In truth, unemployment benefit extensions do both—they raise the jobless rate a bit, and they make the economy grow faster. What’s clear is that extending jobless benefits makes more sense when the unemployment rate is exceptionally high, as it is now, at 9.8 percent in November… Because aid to the jobless is almost immediately spent (as opposed to tax refunds for the wealthy), it is the most effective means of stimulating demand.

Coy’s “bottom line” is clear: “Although the Obama-GOP tax deal extends unemployment benefits, it probably will not dissuade many jobless from seeking work.”

This all adds up to something reasonably clear. Unemployment insurance isn’t only just from a fairness perspective, it’s also extremely effective as stimulus. Any effect whereby it encourages people to stay unemployed is, in comparison, modest.

Which is why it’s very odd to find Kelly Evans, in the WSJ, writing the exact opposite.

#### [Extracted material]

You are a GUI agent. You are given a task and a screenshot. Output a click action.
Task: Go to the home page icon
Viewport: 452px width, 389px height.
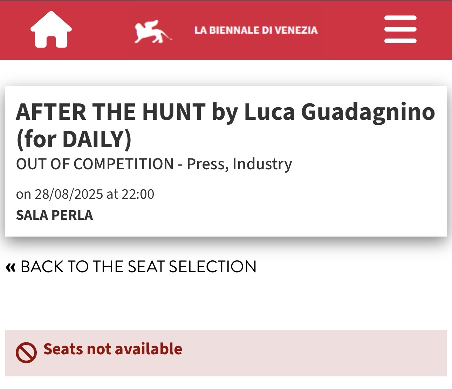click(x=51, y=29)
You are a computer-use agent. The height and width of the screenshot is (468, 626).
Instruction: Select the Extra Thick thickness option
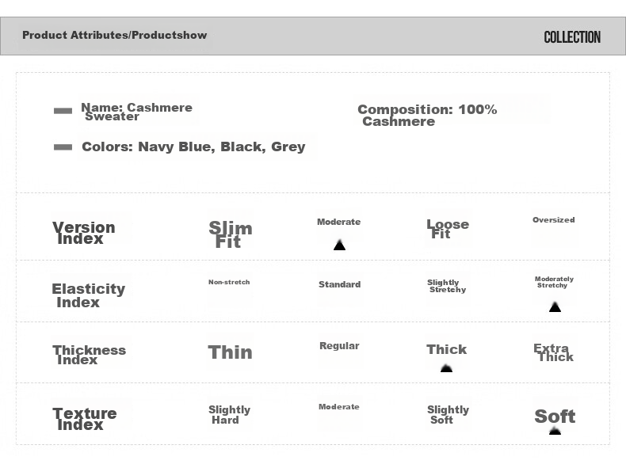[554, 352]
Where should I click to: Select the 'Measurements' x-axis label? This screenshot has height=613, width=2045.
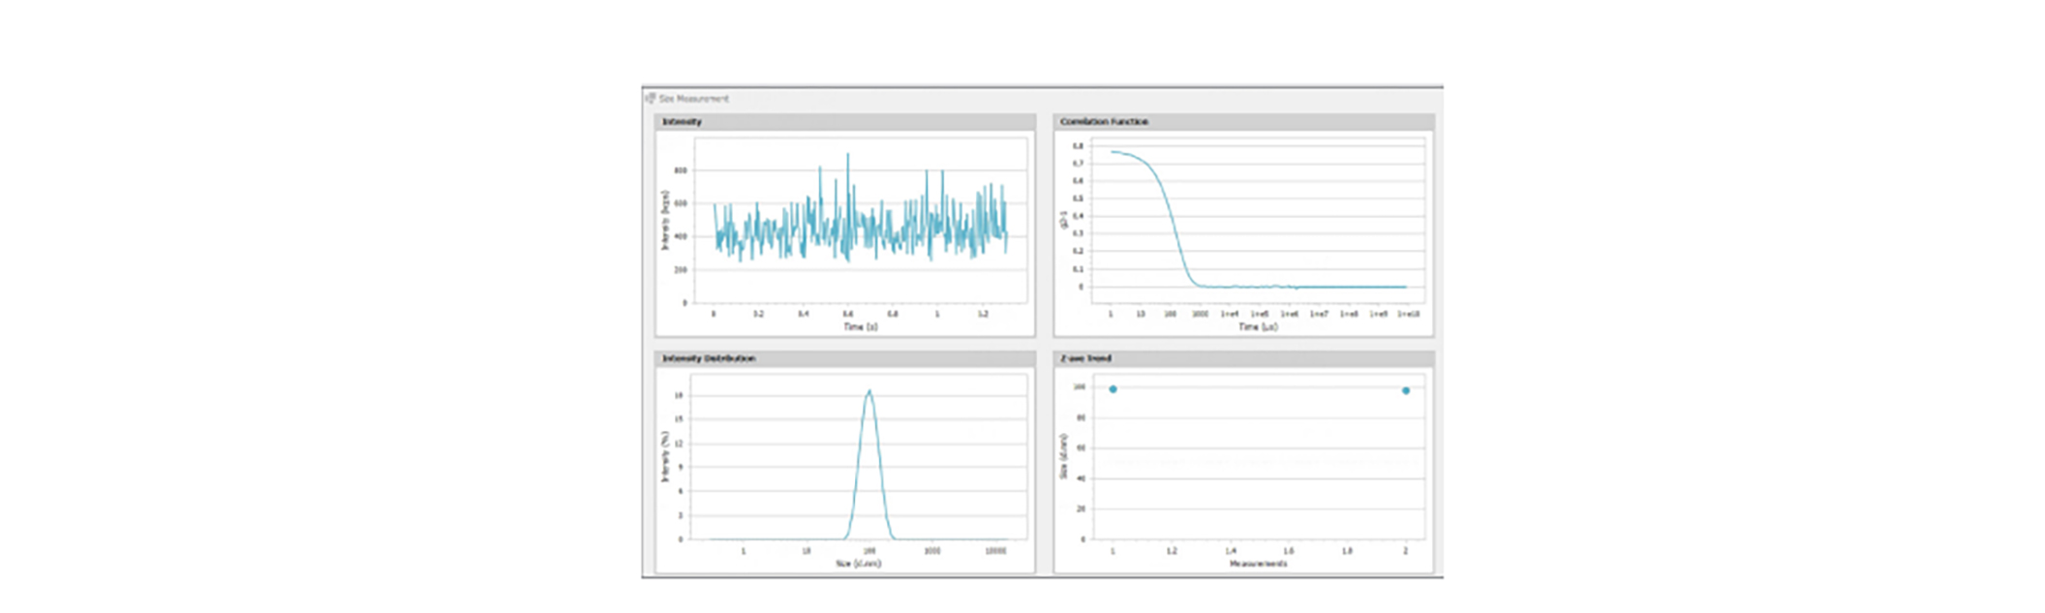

#### [To be done]
1 > According to the passage on unemployment benefits, what was the unemployment rate in November?
2 > State only how many lines of the records contain the string "agent".
The passage on unemployment benefits and the records are unrelated to each other.

#### [Solutions below]
1 > 9.8 percent.

2 > 2